The Anglican Bishop, the Principal Medical Officer in Perth and Perth Police Magistrate Edward Wilson Landor all came to York to inquire into the matter. They concluded that there was no evidence that Millett drank alcohol and that any “stupefaction” was due to his taking opium because of his disorder. They noted that “the general feeling of people in the District (so far as was ascertained) appears to be one of respect and regard for Mr Millett”. They found that instead of him neglecting the sick as he had been charged, the contrary was shown.

==Retirement==
On 16 April 1870 there was a public meeting at the Mechanics Hall, York, to discuss representative government for Western Australia. Cowan spoke not as the Government Resident but as a "settler". He questioned whether meetings of such a nature should be held without being called through him, and then opposed representative government. He was attacked by the Express for his position:

It is full time that this gentleman, now enfeebled by years, a severe accident, and the cares incident to bringing up a large family on small means, should be pensioned off. He has done well, he has two sons, clerks to magistrates, neither of them yet of age, the elder of whom, before he was 16 was clerk to the Magistrates, Postmaster, and Pound-keeper at York, and by no means competent for such positions. We do not wish to press heavily upon a struggling man, but we protest, firstly against his taking part in political matters, the more imperative, as we understand he could not even qualify as a Freeholder under the act, next against his interpretation of the meeting's legality, and lastly against the absurdity of his oracular pretentions as the Secretary of Governor Hutt, a third if not a fourth-rate Colonial Governor. It is quite time that he retired, and if the York RM will take a fool's advice, he will do so at once, and save Mr Weld the disagreeable necessity of suggesting (and a charitable act) the advisability of tendering it.

Three weeks later a number of prominent citizens of York published an advertisement defending Cowan.

In April 1871 there was another public gathering at the Castle Hotel to discuss land regulations. Cowan chose the occasion to urge the growing of vegetables.

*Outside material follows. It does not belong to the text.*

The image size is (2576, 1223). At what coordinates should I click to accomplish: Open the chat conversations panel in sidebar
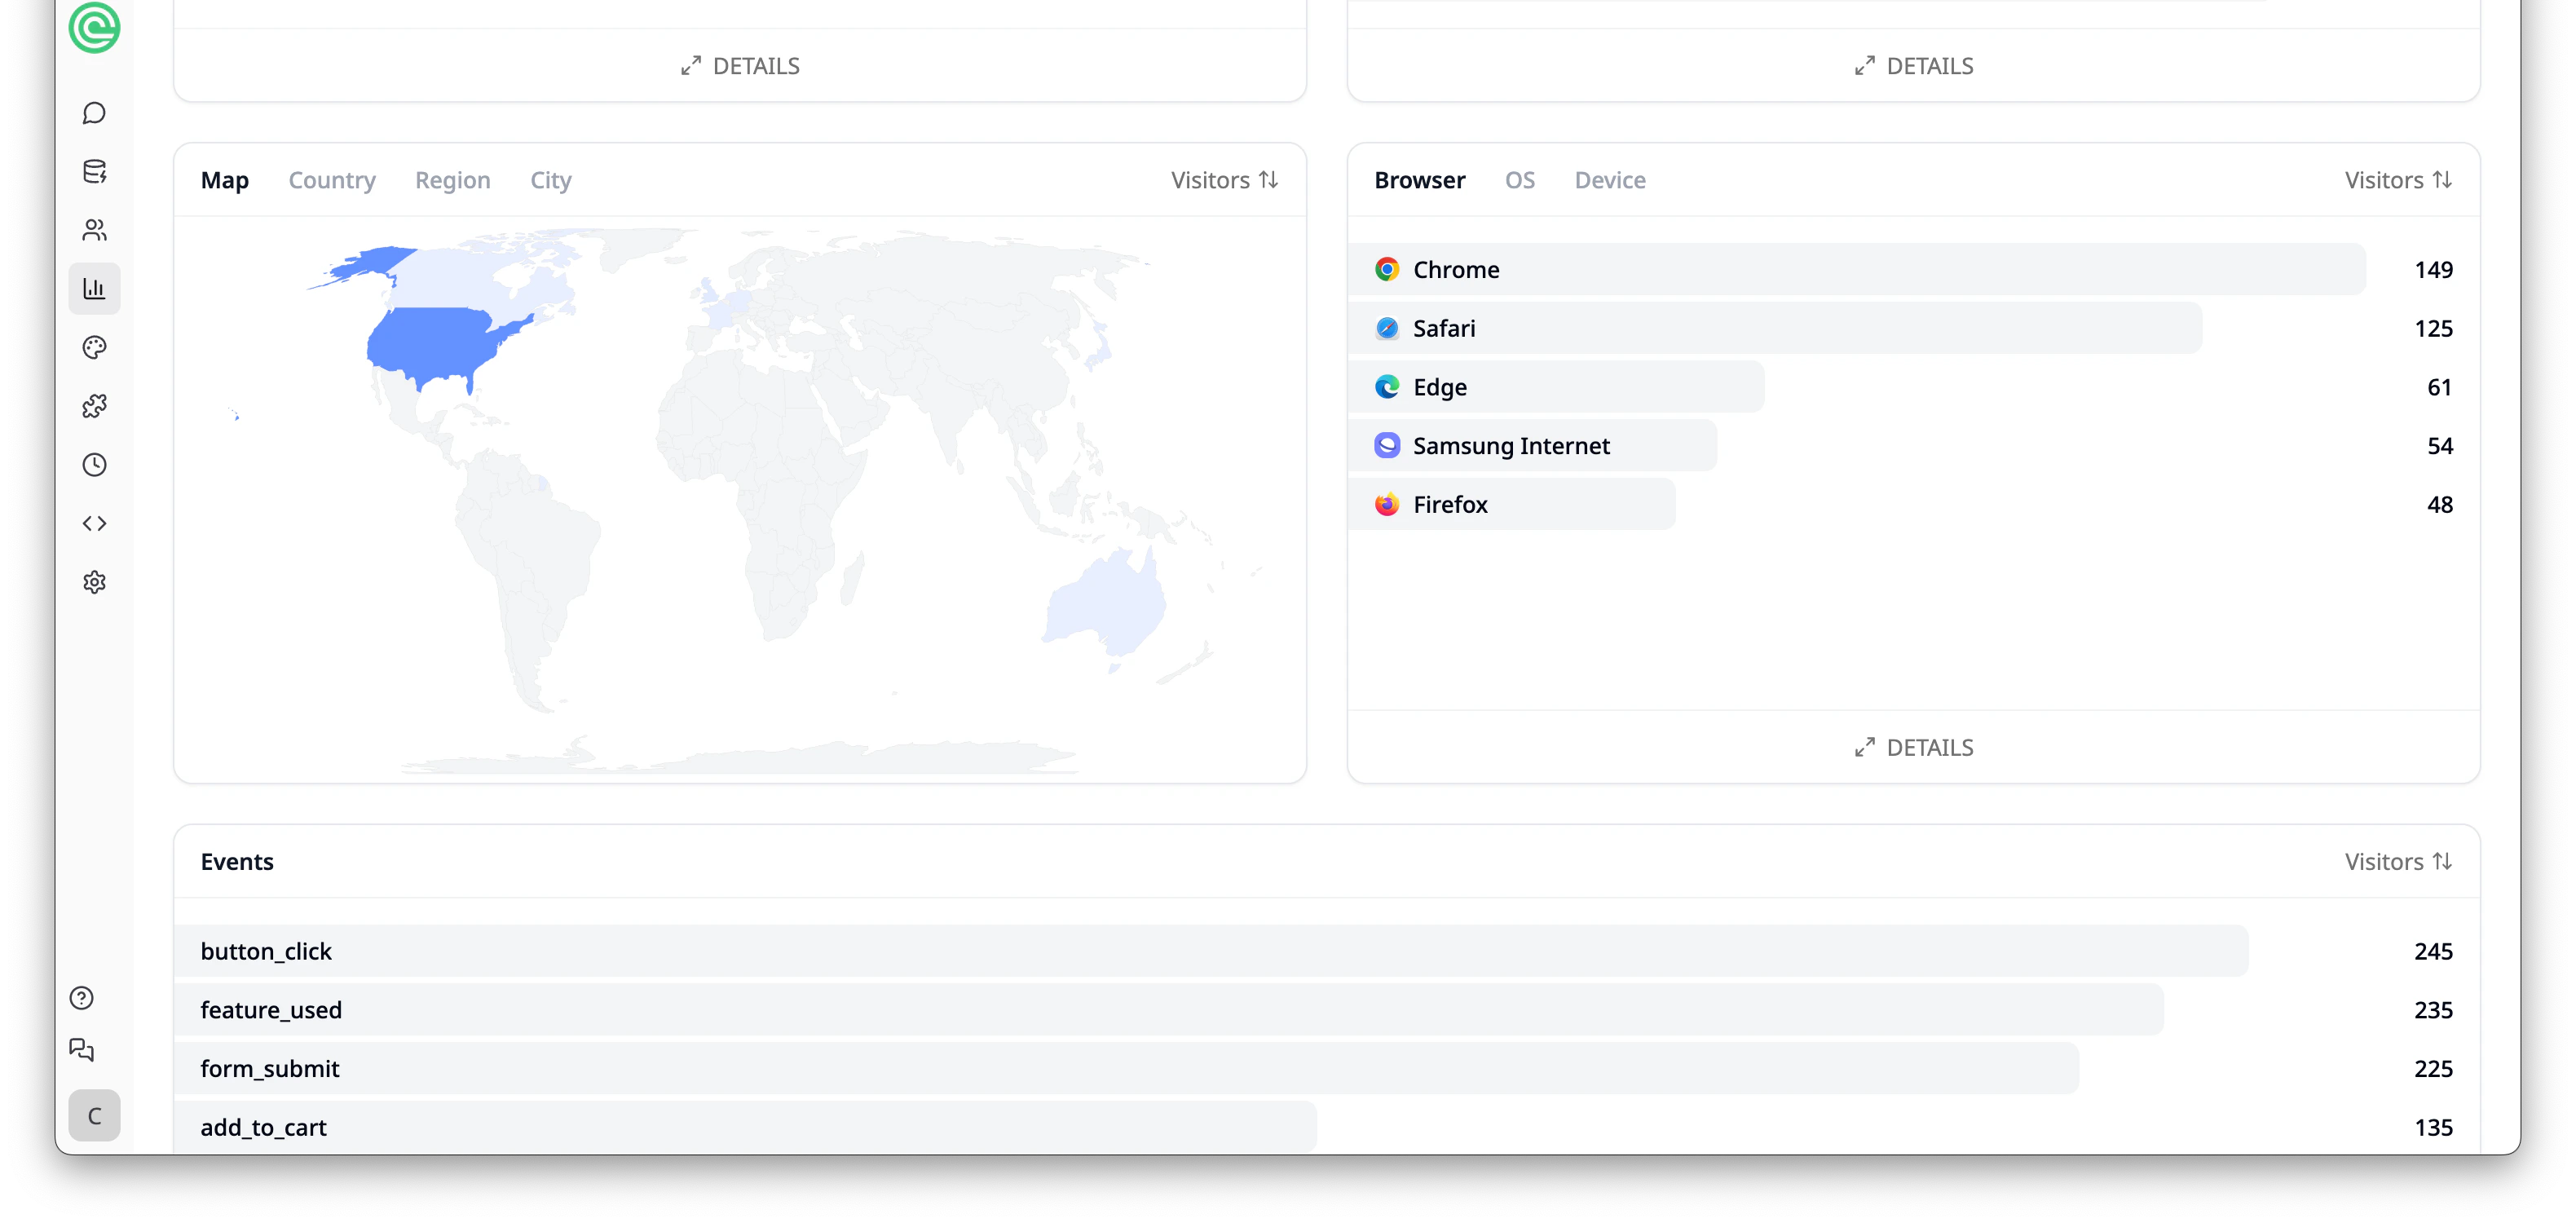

In 1876, Cowan was reported as unwell, and in 1877, there were rumours that Cowan was proposing to retire as Resident Magistrate. The Inquirer and Commercial News wrote: "I was surprised to learn this morning among the queries from York in your Friday's contemporary that there is a probability of our R.M. retiring from the York Bench. Surely this is not true! York would be up in arms at the bare idea of sustaining such a loss. Oh dear! What weeping and wailing there will be if dear Mr. Cowan departs from among us."

In March 1878, Cowan was in the act of mounting his horse when the horse made a sudden plunge and Cowan fell, receiving an injury to his hip.

At a dinner for Governor Ord on 9 May 1878, Colonial Secretary Stephen Stanley Parker gave a speech to honour Cowan and said:

I testify to his independent action in public matters and impartiality in dealing out justice....gentlemanly and courteous in his demeanour, both in his public and private capacity.....and just in the discharge of his onerous duties, for which he had earned great respect.

 Meares was appointed acting Resident Magistrate on 2 December 1879 "during the temporary absence of W Cowan Esq". (Note: Cowan's wife Elizabeth died on 14 September 1884.)
Cowan gave a speech at the opening of the rail link to the York railway station in 1885.

Cowan was reported to be in a "feeble" state in 1886 "and has been unable to attend to his magisterial duties" and "will be unable to do so for some time to come." Cowan retired, at the age of 78, in 1887.

==Other duties ==
Cowan was also secretary of the Government Grammar School (1846) and on the Board of Education from 1873 to 1888.

==Death ==
Cowan died at Fremantle on 22 January 1888. He was survived by 15 children. Edith Cowan was the wife of his son James. Peter Cowan and Hendy Cowan are descendants. A plaque for him and two of his sons who served the York community is at Avon Park, York underneath the pergola.